Rise Heart, Thy Lord is Risen!

Rise Heart, Thy Lord is Risen!
Photo by David Monje / Unsplash

Christ is risen! Alleluia!

You’ve made it! Whether you have been in the Church since the day you were born, whether tonight is your first encounter with Christian faith, or some point in between, you’ve made it to the most important night of the year! After all of the planning and preparing, the cleaning and cooking, the rehearsing and correcting, the praying and fasting, the day has come!

Yesterday the church was empty, bare but for the wood of the cross. It was a place easy to feel lonely, empty, isolated, and despairing. Waiting in the cool of early spring to see and hear what would happen next. Even when we know the next chapter of the story, those quiet hours between the end of the liturgy of Good Friday and tonight’s celebration can be unsettling. Tradition holds this is the time when Jesus descended to the dead to free them from their waiting and bring them up from the depths to eternal life. We, among the living, wait for news.

And when it arrives, the news is better than we could have hoped for! Rise heart, thy Lord is risen!

I will not belabour this celebration with too much talking on my part. Christ is risen, death is defeated, we are inheritors of eternal life, and never again will death or sin have dominion over us. We should celebrate! I will leave the rest of tonight’s homily to our brother, St John Chrysostom. For 1,600 years, these words have been part of the Church’s celebrations on this night:

Let all pious [people] and all lovers of God rejoice in the splendor of this feast; let the wise servants blissfully enter into the joy of their Lord; let those who have borne the burden of Lent now receive their pay, and those who have toiled since the first hour, let them now receive their due reward; let any who came after the third hour be grateful to join in the feast, and those who may have come after the sixth, let them not be afraid of being too late; for the Lord is gracious and He receives the last even as the first. He gives rest to him who comes on the eleventh hour as well as to him who has toiled since the first: yes, He has pity on the last and He serves the first; He rewards the one and praises the effort.

Come you all: enter into the joy of your Lord. You the first and you the last, receive alike your reward; you rich and you poor, dance together; you [strong] and you weaklings, celebrate the day; you who have kept the fast and you who have not, rejoice today. The table is richly loaded: enjoy its royal banquet. The calf is a fatted one: let no one go away hungry. All of you enjoy the banquet of faith; all of you receive the riches of his goodness. Let no one grieve over their poverty, for the universal kingdom has been revealed; let no one weep over their sins, for pardon has shone from the grave; let no one fear death, for the death of our Saviour has set us free: He has destroyed it by enduring it, He has despoiled Hades by going down into its kingdom, He has angered it by allowing it to taste of his flesh.

When Isaias foresaw all this, he cried out: "O Hades, you have been angered by encountering Him in the nether world." Hades is angered because it has been frustrated, it is angered because it has been mocked, it is angered because it has been destroyed, it is angered because it has been reduced to naught, it is angered because it is now captive.
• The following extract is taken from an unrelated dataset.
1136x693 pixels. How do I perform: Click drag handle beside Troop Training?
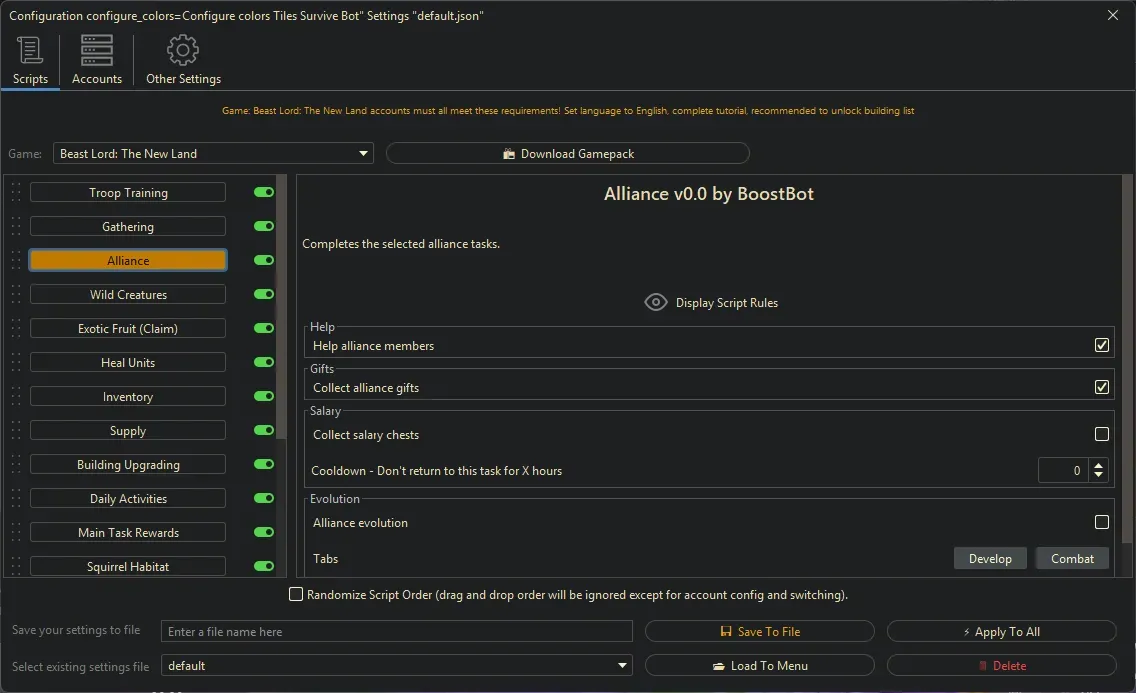[16, 193]
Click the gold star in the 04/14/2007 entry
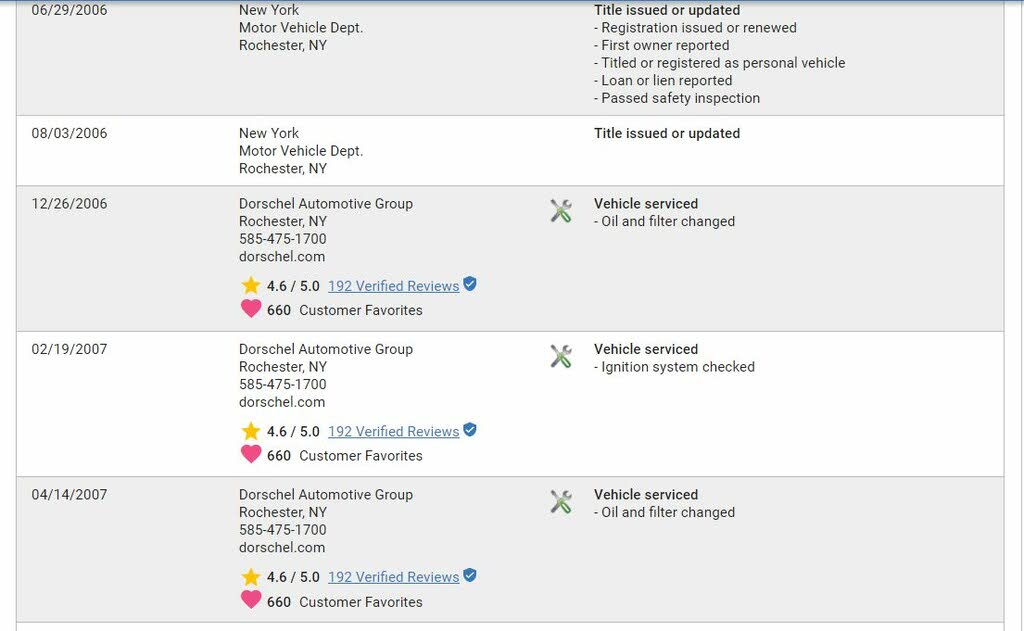The height and width of the screenshot is (631, 1024). coord(251,577)
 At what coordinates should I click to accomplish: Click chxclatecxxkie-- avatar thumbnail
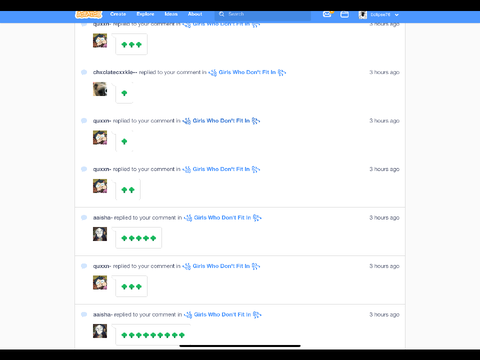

It seized a body, and, lo! it encountered heaven; it seized the visible, and was overcome by the invisible.

O death, where is your sting? O Hades, where is your victory? Christ is risen and you are abolished. Christ is risen and the demons are cast down. Christ is risen and the angels rejoice. Christ is risen and life is freed. Christ is risen and the tomb is emptied of the dead: for Christ, being risen from the dead, has become the Leader and Reviver of those who had fallen asleep. To Him be glory and power for ever and ever. Amen.